## [WHAT YOU HAVE TO DO]
Read the data below. Every line holding the string "will" must be copied.

Extracted data entries:
· · ·

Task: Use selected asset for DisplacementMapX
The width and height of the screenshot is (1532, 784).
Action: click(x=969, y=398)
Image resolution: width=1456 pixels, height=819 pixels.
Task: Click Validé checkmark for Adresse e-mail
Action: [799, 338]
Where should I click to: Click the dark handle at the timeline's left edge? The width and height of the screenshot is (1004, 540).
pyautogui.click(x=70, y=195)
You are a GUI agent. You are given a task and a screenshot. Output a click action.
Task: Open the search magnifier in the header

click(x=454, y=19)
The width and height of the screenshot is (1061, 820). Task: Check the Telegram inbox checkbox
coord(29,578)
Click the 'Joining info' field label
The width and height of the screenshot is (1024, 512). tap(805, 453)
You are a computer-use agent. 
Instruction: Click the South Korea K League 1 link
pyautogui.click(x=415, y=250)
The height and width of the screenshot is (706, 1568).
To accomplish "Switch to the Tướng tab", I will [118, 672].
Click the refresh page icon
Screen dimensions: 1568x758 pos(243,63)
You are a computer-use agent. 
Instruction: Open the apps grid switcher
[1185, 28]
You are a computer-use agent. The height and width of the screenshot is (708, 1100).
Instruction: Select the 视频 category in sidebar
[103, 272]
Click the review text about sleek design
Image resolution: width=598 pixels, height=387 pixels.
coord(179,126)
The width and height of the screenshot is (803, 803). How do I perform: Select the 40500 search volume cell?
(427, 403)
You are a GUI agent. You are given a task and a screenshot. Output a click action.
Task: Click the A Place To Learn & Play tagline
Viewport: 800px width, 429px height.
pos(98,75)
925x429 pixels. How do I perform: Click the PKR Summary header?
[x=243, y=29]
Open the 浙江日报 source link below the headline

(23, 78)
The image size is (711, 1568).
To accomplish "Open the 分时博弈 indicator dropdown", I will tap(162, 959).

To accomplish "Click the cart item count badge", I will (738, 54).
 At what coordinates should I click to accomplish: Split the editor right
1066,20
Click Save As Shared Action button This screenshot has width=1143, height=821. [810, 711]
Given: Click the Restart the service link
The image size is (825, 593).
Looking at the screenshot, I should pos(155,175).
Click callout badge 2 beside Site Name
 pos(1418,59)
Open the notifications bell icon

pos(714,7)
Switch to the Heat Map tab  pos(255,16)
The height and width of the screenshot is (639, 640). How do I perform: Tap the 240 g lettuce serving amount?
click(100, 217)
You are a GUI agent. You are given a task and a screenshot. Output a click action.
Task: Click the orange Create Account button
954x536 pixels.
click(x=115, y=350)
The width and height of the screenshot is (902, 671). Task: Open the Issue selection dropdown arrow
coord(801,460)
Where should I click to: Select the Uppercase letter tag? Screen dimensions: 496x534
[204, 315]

· · ·

## [RESPONSE FOR THIS EXERCISE]
To accomplish "Switch to the Tướng tab", I will [118, 672].
To accomplish "Open the 分时博弈 indicator dropdown", I will tap(162, 959).
To accomplish "Click the cart item count badge", I will (738, 54).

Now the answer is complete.